Defunct political party in New Zealand

Outdoor Recreation New Zealand (ORNZ) was an organisation and political party in New Zealand from 2002 to 2007 that was concerned primarily with lobbying for the hunting and fishing fraternity, but also including people who participate in other outdoor sports. The party stated its goal was to fight "the rapid erosion of sporting rights, resources and opportunities for outdoor sportspeople", claiming that environmental policies imposed unreasonable restrictions.

The party was proposed in October 2001. Shortly afterwards, a meeting near Nelson agreed to establish a political party. The founders of the party said that "lobbying government has never been effective", and that establishing a political party was the only way to achieve their goals. On 8 March 2002, the party successfully registered with the Electoral Commission, having obtained the necessary five hundred members. This entitled it to seek and gain list votes under the MMP system. The party also gained government funding for broadcasting.

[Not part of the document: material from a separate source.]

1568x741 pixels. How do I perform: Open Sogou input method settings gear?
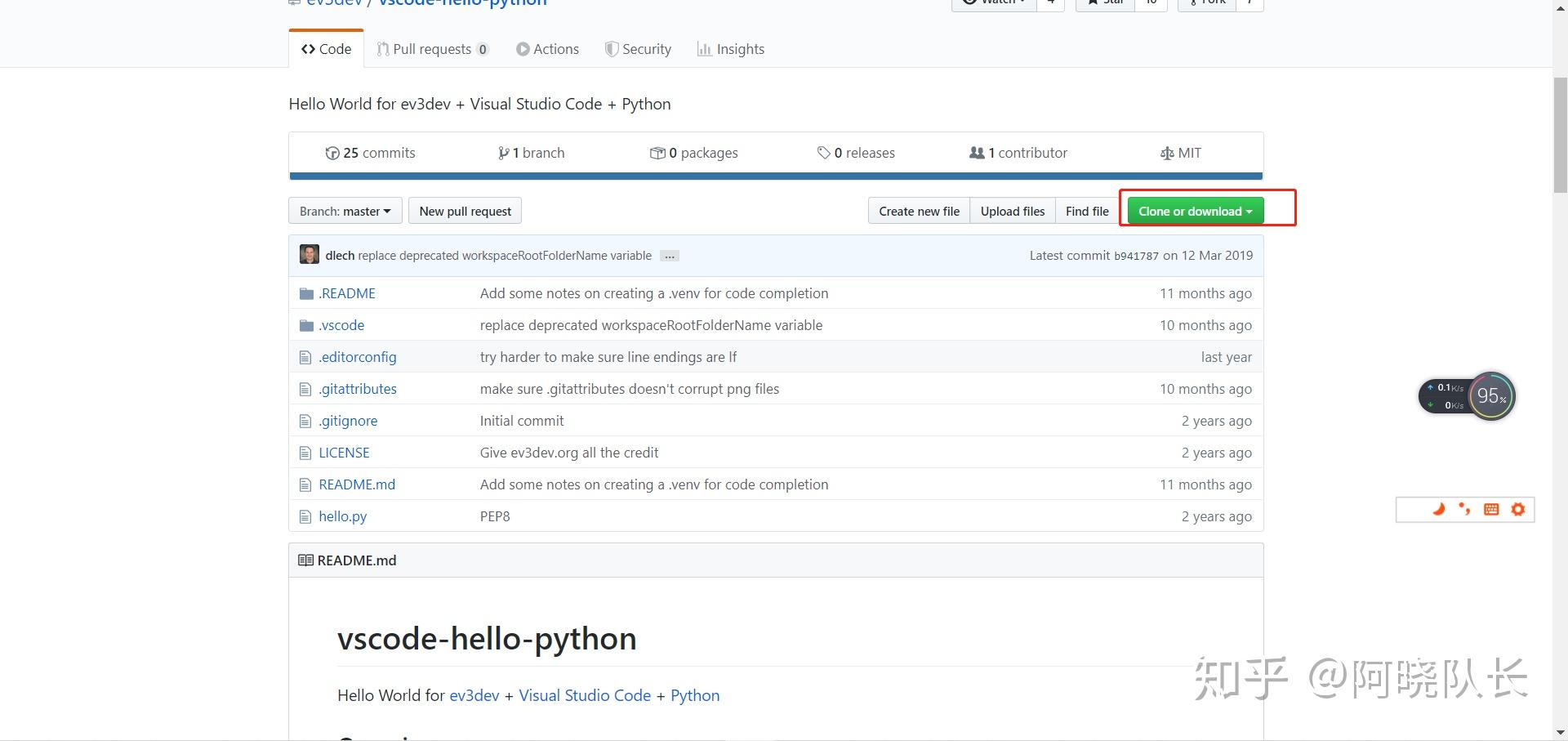click(x=1518, y=509)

Outdoor Recreation New Zealand had its first test in the 2002 election. It won 25,985 votes, around 1.28% of the total.

In 2003, the party announced that it would be seeking an agreement with the larger United Future New Zealand party, which was already in parliament. This agreement, further elaborated on in 2004, saw Outdoor Recreation "become affiliated" to United Future. Outdoor Recreation retained its separate identity, but contested the 2005 election under the United Future banner. It did not gain any seats; none of the three MPs elected for United Future were from Outdoor Recreation.

In March 2006 the party split from United Future due to a dissatisfaction with the Christian evangelism within the party. ORNZ acting chairman Phil Hoare stating that: "We strongly believe in the traditional bedrock values of our nation's heritage but we also affirm the separation of church and state."

The party requested and received deregistration in 2007.